Luke grins as he watches Kirk leave.
"Why are we having a Space Festival?" Rory asks between sips of coffee.
"Apparently, it's the 42nd anniversary of Yogi Gagarin orbiting the earth."
"Yuri," Rory corrects him.
"What?" Luke questions, puzzled.
"If you're talking about the first man in space, his name was Yuri Gagarin."
"What'd I say?"
"You said 'Yogi'."
"Oh, I meant Yuri. Yogi was a bear."
"And Jeremiah was a bullfrog but. . . Unlike Yuri, Yogi and Jeremiah do not have moon craters named after them," Rory observes. She pauses before saying, "Is it just me or do you think it's weird to celebrate the 42nd anniversary of something?"
"See. . . Your mistake is that you're trying to make sense of what happens in this town. It's better to just go with it. Trust me on this."
"I wonder if they'll serve freeze-dried ice cream?" Rory wonders aloud, becoming more animated. "That's what the astronauts eat in space."
"Please don't encourage Taylor."
"Maybe John Glenn will speak. Or Neil Armstrong!"
"OK, you're slipping over to the dark side."

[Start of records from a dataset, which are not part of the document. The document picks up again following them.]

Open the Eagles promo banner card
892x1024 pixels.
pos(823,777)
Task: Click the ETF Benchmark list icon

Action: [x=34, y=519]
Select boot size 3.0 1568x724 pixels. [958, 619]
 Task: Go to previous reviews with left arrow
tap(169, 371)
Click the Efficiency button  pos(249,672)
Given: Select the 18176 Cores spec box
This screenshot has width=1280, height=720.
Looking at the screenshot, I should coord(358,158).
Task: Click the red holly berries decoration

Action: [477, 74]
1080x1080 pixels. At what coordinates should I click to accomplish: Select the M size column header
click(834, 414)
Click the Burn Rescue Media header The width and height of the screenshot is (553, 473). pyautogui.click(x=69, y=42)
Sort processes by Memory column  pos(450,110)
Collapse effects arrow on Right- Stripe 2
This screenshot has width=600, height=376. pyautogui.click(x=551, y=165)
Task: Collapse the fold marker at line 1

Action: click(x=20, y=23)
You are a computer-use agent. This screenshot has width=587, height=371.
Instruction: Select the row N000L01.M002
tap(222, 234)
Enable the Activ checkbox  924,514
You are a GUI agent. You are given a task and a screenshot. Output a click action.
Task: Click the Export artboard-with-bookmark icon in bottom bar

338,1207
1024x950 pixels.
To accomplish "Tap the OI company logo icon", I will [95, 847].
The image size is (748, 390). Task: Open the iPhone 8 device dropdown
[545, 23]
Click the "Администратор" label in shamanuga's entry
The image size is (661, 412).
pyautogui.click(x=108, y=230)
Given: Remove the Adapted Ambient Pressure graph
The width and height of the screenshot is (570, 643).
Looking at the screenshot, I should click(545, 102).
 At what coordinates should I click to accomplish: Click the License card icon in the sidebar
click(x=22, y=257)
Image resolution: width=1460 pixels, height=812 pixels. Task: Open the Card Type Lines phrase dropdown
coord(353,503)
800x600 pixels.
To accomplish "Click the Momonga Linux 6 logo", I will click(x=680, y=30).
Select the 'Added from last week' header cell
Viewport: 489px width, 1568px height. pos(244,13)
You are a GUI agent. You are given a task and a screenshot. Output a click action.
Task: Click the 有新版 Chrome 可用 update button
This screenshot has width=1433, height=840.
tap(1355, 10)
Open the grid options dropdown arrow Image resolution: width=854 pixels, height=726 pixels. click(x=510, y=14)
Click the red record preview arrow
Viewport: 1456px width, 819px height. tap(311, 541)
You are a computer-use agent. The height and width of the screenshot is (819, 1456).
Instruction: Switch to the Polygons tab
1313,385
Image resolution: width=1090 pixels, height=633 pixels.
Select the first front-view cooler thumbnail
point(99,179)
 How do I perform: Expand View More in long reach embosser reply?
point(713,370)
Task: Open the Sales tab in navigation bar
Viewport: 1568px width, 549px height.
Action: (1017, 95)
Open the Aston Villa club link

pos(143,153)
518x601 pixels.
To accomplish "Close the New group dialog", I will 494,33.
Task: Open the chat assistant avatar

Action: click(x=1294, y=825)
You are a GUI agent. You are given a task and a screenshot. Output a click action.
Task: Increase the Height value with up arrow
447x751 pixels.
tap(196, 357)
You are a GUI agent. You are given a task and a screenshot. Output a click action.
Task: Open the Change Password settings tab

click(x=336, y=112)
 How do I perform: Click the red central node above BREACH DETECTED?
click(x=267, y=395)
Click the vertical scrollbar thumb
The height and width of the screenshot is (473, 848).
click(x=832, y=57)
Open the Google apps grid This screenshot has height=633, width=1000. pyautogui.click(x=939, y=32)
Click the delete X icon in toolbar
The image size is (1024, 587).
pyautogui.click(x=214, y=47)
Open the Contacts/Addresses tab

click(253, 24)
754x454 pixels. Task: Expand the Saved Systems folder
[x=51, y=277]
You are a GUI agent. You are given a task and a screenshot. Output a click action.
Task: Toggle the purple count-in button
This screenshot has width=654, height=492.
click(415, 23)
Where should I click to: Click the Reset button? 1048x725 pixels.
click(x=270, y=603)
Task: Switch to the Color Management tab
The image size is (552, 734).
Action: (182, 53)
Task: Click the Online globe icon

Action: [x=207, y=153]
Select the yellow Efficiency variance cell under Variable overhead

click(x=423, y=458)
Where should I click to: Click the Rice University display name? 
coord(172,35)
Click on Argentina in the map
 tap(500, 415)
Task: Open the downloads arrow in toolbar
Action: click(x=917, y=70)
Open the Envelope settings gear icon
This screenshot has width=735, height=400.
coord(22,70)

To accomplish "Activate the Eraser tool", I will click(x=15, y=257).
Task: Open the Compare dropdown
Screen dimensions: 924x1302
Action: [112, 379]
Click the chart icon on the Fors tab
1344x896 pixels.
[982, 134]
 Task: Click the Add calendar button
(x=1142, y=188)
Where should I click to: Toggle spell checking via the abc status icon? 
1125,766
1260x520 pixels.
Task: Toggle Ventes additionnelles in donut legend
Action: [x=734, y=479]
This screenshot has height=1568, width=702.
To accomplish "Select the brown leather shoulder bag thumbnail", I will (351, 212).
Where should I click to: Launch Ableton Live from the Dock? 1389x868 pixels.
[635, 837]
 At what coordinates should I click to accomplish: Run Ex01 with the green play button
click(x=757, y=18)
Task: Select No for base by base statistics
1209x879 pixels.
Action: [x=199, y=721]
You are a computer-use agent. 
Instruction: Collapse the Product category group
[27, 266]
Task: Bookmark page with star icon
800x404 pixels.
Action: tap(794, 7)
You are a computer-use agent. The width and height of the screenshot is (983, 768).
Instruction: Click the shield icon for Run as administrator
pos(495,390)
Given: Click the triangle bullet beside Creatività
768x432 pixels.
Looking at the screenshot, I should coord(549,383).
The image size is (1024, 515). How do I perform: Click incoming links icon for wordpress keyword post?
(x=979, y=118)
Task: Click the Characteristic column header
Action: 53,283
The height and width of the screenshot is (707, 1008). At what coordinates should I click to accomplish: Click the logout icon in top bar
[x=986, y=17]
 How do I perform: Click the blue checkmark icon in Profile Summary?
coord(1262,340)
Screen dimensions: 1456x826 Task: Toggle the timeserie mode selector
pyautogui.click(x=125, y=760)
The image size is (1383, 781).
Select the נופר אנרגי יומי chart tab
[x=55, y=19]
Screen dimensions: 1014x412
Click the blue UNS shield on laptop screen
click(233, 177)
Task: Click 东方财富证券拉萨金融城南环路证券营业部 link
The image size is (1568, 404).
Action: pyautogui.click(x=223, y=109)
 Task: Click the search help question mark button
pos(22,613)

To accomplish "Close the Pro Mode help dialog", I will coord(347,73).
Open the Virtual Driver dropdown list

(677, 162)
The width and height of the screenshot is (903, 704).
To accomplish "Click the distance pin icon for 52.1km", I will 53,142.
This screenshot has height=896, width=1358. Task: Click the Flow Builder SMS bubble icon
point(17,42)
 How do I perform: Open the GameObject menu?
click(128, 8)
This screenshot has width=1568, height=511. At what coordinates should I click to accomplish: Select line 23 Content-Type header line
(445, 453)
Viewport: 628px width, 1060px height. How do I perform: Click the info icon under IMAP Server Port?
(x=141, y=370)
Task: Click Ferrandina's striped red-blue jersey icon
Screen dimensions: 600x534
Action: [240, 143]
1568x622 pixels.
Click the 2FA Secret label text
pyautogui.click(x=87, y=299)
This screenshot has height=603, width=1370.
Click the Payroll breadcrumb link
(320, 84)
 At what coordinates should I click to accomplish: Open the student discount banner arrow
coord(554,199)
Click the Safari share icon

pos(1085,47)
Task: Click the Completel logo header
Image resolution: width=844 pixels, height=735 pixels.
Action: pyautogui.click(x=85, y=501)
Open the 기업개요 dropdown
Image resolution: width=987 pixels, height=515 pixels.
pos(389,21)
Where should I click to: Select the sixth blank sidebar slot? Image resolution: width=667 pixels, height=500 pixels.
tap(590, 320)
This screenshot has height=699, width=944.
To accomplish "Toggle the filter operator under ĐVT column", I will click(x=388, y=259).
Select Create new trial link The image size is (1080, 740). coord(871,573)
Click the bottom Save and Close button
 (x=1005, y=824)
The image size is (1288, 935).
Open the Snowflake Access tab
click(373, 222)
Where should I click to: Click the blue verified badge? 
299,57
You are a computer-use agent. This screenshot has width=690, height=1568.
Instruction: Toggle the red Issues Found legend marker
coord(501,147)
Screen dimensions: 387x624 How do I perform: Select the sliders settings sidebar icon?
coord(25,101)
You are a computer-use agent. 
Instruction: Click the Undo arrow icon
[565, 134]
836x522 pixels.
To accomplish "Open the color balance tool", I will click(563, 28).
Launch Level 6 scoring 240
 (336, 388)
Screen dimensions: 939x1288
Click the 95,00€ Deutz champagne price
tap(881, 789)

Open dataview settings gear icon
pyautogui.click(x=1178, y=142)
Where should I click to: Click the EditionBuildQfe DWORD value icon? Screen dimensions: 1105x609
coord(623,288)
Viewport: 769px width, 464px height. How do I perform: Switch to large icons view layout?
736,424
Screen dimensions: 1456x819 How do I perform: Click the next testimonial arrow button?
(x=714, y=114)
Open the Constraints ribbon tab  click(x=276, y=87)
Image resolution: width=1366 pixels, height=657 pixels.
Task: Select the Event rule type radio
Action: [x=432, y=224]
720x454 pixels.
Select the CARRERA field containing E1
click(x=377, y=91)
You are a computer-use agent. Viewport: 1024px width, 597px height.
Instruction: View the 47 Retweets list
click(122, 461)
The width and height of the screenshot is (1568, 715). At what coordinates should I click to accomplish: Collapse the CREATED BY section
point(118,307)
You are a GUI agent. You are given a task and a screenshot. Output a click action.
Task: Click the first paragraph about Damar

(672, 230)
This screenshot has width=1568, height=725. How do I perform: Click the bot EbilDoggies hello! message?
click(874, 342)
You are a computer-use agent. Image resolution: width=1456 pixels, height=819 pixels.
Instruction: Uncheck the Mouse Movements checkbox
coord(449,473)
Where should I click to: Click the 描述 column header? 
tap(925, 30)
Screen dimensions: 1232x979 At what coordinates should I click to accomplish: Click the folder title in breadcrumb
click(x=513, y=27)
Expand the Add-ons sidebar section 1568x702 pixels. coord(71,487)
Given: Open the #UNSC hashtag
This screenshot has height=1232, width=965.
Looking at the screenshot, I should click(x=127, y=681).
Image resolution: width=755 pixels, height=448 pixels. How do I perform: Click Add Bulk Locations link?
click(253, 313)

"I once wrote a paper on Robert Goddard. I called it 'Soaring in the Shadow of Orville and Wilbur, Robert Goddard - The Father of Modern Rocketry'."
"You're scaring me."
"I got an A."
"Don't you have a bus to catch?"
Rory checks her watch and jumps from her stool, muttering, "Uh oh." Downing the last of her coffee, she places the cup back on the counter and smiles at Luke. As she makes her way to the door, she says to him, "Do you want me to try to find an alien costume in your size? You could wear it to the festival."
"Bye, Rory."
Laughing she says, "Bye, Luke."
. ~ . ~ . ~ .
By the time Jess's final class is done in the afternoon, the transformation of Stars Hollow's town square into an intergalactic space station has already begun. As he crosses the street on his way to the diner, Jess stops mid-stride and stares, his face a mixture of awe and revulsion.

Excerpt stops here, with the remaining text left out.